In this way, the temperature inside the freezer (2) is detected when the defrost temperature Tf, which is the temperature detected by the defrost temperature detector (9) that detects the temperature of the cooler (4), reaches the first defrost end temperature T0. The internal temperature T, which is the temperature detected by the internal temperature detector
The defrosting operation ends when r reaches the second defrosting end temperature T2, whichever is earlier. That is, if Tf rises faster than the first defrosting end temperature 74, it is determined that a large amount of frost attached to the cooler (4) has been removed.
If the second defrost end temperature, which is lower than fJ < T It is determined that the temperature has risen, and the defrosting operation is stopped6. In the above embodiment, the first defrosting end temperature T
Although it is assumed that the defrosting temperature sensor (9) and the internal temperature sensor (7) are installed higher than the defrosting end temperature T2, T□>T2 does not necessarily have to be satisfied depending on the position.

[Effects of the Invention] As described above, according to the present invention, when the detected temperature of the defrosting temperature detector that detects the temperature of the cooler reaches the first defrosting end temperature, or the internal temperature that detects the temperature inside the freezer Since the defrosting end determination means is provided which sets the defrosting end condition when the temperature detected by the detector reaches the second defrosting end temperature or whichever is earlier, the temperature inside the refrigerator can be determined regardless of the number of cores of frost attached to the cooler. This has the effect of providing a defrosting control device for a refrigerator-freezer that can always perform an effective defrosting operation while suppressing an increase in the temperature.

[Brief explanation of drawings]

Fig. 1 is a schematic diagram showing an embodiment of the present invention, Fig. 2 is a circuit diagram thereof, Fig. 3 is a flowchart showing its control operation, and Fig. 4 is a diagram showing a conventional refrigerator-freezer control device. FIG. 5 is a circuit diagram thereof, and FIG. 6 is a flowchart showing its control operation. In the figure, (1) is the refrigerator body, and (2) is the freezer compartment. (4) is a cooler, (5) is a fan motor, (6) is a defrost heater, (7) is an internal temperature detector, (8) is an internal temperature setting device, (9) is a defrost temperature detector, (10) is a compressor, (11) is a control circuit, (16) is a microcomputer, (1
6a) is a timer, (16b) is a defrosting completion determination program, (41) is a compressor/fan motor drive control means, (
42) is a timer means, (43) is a defrosting start determining means, (44) is a defrosting means, and (45) is a defrosting end determining means.
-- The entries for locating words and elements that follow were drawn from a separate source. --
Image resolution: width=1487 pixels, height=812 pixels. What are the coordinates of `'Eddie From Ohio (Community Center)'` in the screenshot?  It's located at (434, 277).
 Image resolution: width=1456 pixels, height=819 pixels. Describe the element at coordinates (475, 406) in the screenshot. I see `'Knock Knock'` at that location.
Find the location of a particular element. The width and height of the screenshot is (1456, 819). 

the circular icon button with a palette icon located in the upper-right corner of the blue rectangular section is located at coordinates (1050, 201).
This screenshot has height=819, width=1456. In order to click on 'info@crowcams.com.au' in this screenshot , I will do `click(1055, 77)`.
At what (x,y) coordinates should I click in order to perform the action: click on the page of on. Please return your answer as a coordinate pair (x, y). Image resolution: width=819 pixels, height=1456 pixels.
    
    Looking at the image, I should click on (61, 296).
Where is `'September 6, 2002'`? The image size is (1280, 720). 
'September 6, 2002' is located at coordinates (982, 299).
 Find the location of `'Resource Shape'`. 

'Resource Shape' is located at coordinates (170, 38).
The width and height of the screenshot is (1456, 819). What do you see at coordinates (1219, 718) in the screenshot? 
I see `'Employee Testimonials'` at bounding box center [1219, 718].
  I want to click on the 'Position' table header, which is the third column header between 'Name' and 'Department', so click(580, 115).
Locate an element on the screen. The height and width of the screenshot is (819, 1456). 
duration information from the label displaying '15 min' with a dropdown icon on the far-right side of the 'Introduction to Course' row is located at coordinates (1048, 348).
The same reference numerals in the figures indicate the same or corresponding parts.

Claims (1)

[Claims] a defrosting means for heating the cooler to remove frost attached thereto; a defrosting start determining means for detecting a predetermined defrosting start condition and starting a defrosting operation of the defrosting means; In the defrosting control device for a refrigerator-freezer, the defrosting control device is provided with a defrosting end determining means for terminating the defrosting operation of the means, and the defrosting end condition of the defrosting end determining means is set to a temperature detected by a defrosting temperature detector that detects the temperature of the cooler. Does it reach the defrosting end temperature of 1?
A defrosting control device for a refrigerator-freezer, characterized in that the temperature detected by an internal temperature detector for detecting the temperature inside the freezer reaches a second defrosting end temperature, whichever comes first.